§ PROBLEM SET
1. In the profile, in what year did the writer start developing computational methods for analyzing and integrating large-scale genomics data sets?
2. Extract the part of the profile that runs from "The underlying aim" up to and including "across the world.", word for word.

SOURCE PASSAGE START

I’m a bioinformatics scientist and the head of Bioinformatics and Omics Data Science Platform at the Berlin Institute of Medical Systems Biology, Max Delbrück Center in Berlin. I have been developing computational methods for analyzing and integrating large-scale genomics data sets since 2002. I mainly use machine learning and statistics to uncover patterns related to important biological variables such as disease state and type. I spent some time in the USA, Norway, Turkey, Japan, and Switzerland in order to pursue research work and education related to statistics, machine learning and bioinformatics.
The underlying aim of my current work is utilizing complex molecular signatures to provide decision support systems for disease diagnostics and biomarker discovery. In addition to the research efforts and managing a scientific lab, since 2015, I have been organizing and teaching at computational genomics courses in Berlin with participants from across the world.
PhD in Genomics & Bioinformatics, 2010
University of Bergen, Norway
BSc in Bioengineering (Bioinformatics track), 2005
Sabanci University, Istanbul, Turkey
Cancer is a disease of the genome that is characterized by abnormal cell growth and invasion of other body parts. It affected 19m people in 2020 and was the cause of 9.5m deaths that year alone. The underlying cause of the abnormal phenotype of cancer cells is, in most cases, the acquired genetic defects causing other molecular changes. These changes in turn help cells circumvent safeguarding mechanisms and become cancerous. Therefore, genetic defects and related molecular changes of the tumor plays an important role in discovering disease mechanisms, uncovering potential drug targets and matching patients to targeted therapies.

SOURCE PASSAGE END
GIVEN RECORDS START

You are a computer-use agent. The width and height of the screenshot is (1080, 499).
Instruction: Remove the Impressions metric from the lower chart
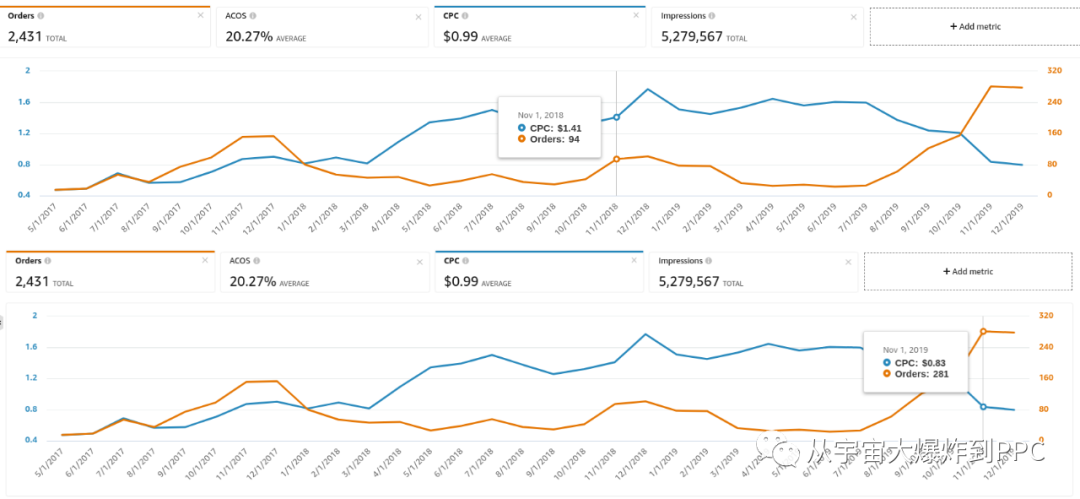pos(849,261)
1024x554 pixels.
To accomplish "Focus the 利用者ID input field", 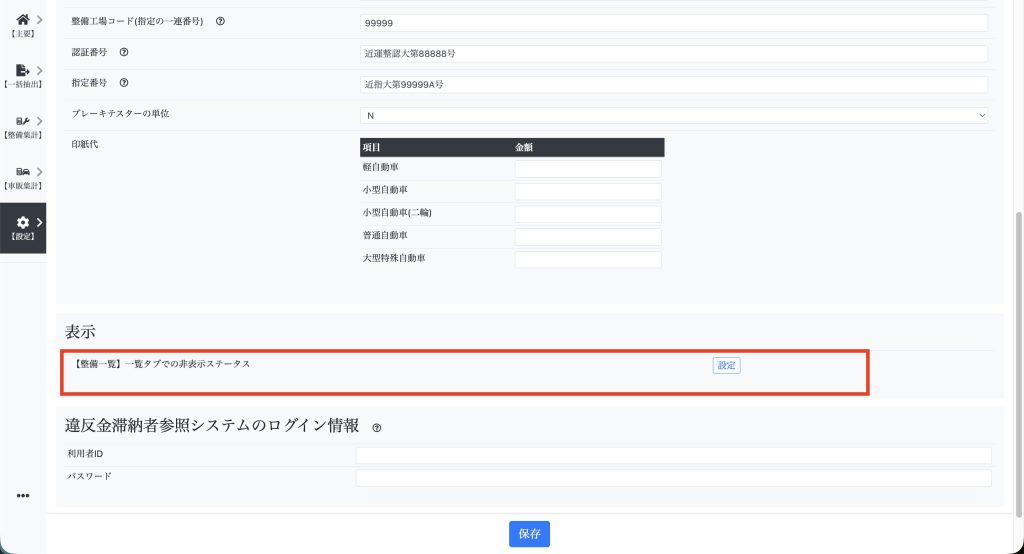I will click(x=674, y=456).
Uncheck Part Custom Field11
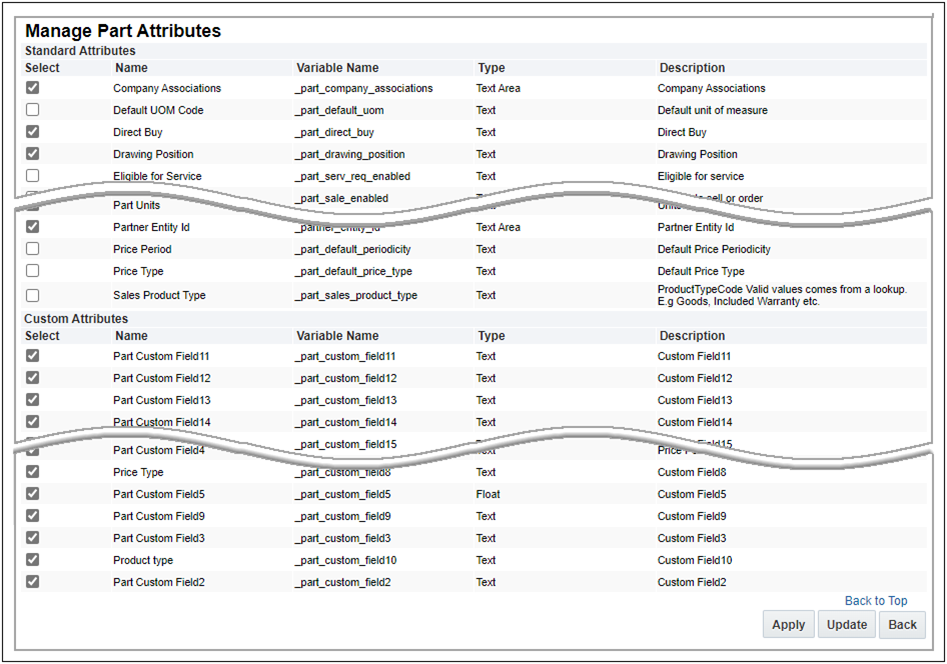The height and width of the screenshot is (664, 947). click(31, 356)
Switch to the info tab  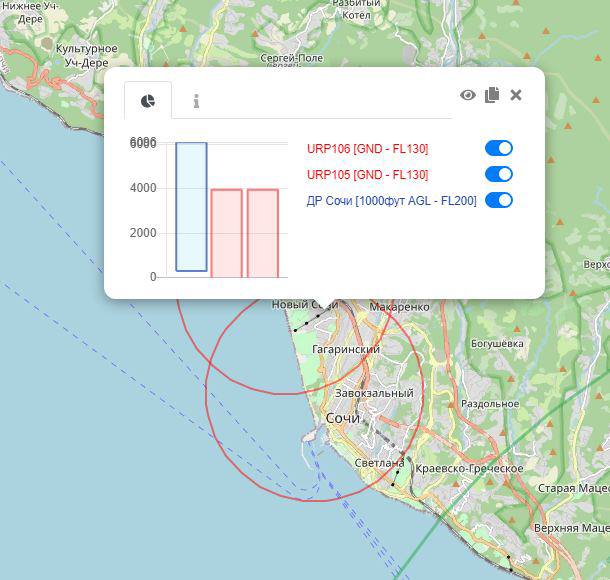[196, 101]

GIVEN RECORDS END
GIVEN RECORDS START

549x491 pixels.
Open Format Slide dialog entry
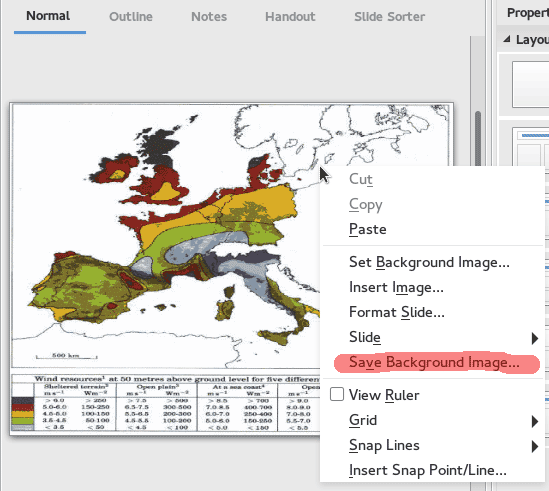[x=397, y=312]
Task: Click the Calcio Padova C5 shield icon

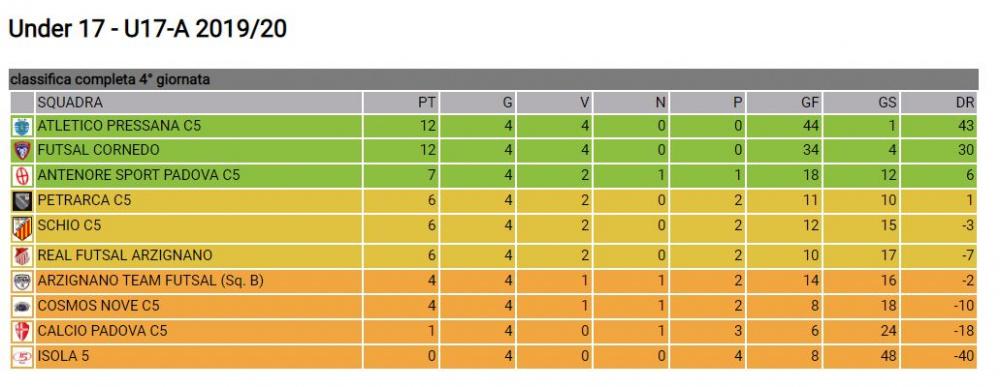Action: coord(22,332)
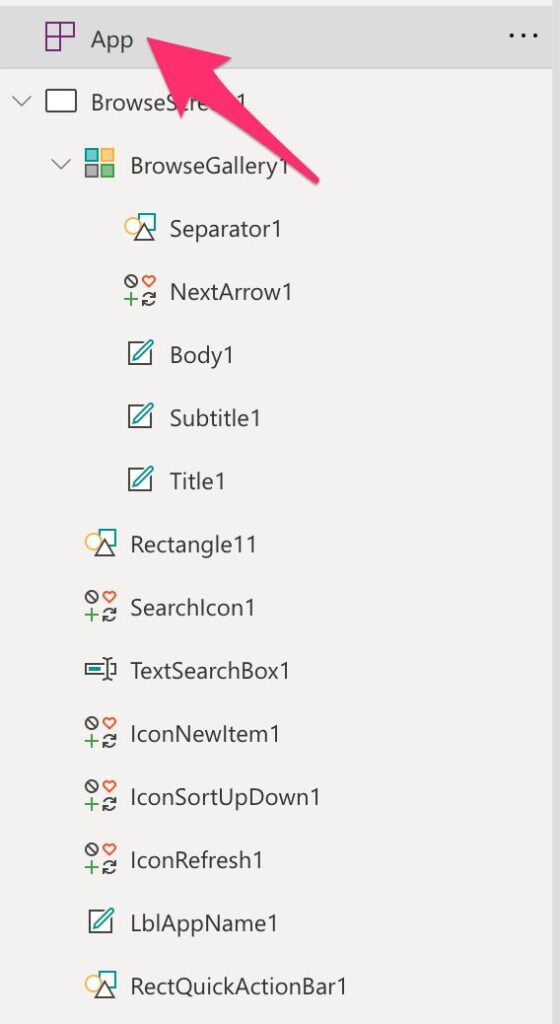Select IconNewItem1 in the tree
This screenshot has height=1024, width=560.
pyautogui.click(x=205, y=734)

GIVEN RECORDS END

§ TASK-BY-TASK RESULTS
1. 2002

2.
The underlying aim of my current work is utilizing complex molecular signatures to provide decision support systems for disease diagnostics and biomarker discovery. In addition to the research efforts and managing a scientific lab, since 2015, I have been organizing and teaching at computational genomics courses in Berlin with participants from across the world.